When on the subject of atrocities, haute couture is not the first thing that springs to mind. A recent and quite surreal New York Times spread on Myanmar has helped us understand why.
Published in T: The New York Times Style Magazine’s May travel issue, the aptly titled ‘What Happened Here’ mulls the ethicality of travelling to the country due to the brutal campaign against the Rohingya in Rakhine state.
Shudders in Myanmar’s tourism industry suggest it’s a question many westerners are grappling with, but among the mentions of ethnic slaughter, mass gang rape and burned villages are photographs of a model touting designer clothes.
The model, Alek Wek, who fled to the UK in 1991 to escape violence in her own country of Sudan, wears eye-wateringly expensive garments, including a Giorgio Armani coat, Prada corset, Gucci gloves, and Chanel jacket.
Some pieces are past the US$5,000 mark, a fact we know because the prices and brands are given in each photograph.
Wek is seen striking various poses around Inle Lake; next to pagodas, on a pier and in a boat, but none of the 2019 pre-fall collections resonate with the British subjugation of Burma, its sorry decades under the dictator Gen Ne Win and other focuses of the text.

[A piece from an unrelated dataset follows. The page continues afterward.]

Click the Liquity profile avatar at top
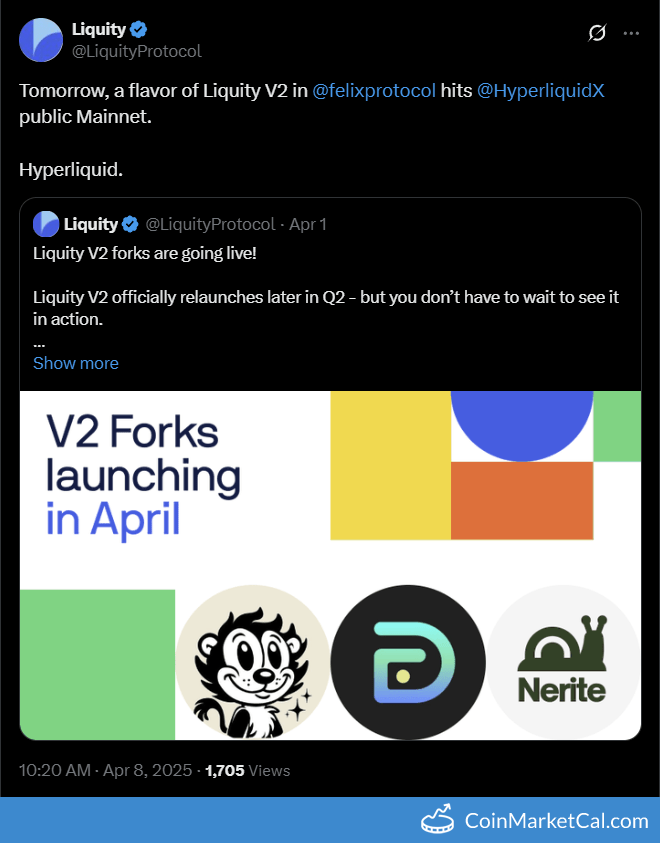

Social media users did not criticize Wek, who has worked with the United Nations High Commissioner for Refugees since 2012, nor did they target the photographer, writer or stylist.
Most of the ire was reserved for the editor who decided on the awkward juxtaposition. Online, where the article is titled ‘The Quandary of Myanmar: Will Starving the Country of Visitors Make Things Better?’, is an embedded slideshow of the photographs with the garment prices and links to the fashion outlets.
“What do they want out of this marketing?” activist Thinzar Shunlei Yi told Myanmar Mix.
Using stories of beleaguered people to create attention and revenue is “unethical and inhumane,” she said, adding, “I’m disappointed and demand an apology for the general public in Myanmar and the Rohingya population.”
Some Facebook users also expressed their exasperation at the fashion shoot/atrocities combo.
“What the hell is the NYT thinking?!” wrote one person, who was shocked to find a “stylized shoppers’ guide” inserted in a story about genocide.
Another netizen summed up the general sentiment by posting alongside the original article: “It doesn’t get more distasteful and offensive than this.”
The New York Times was contacted for comment.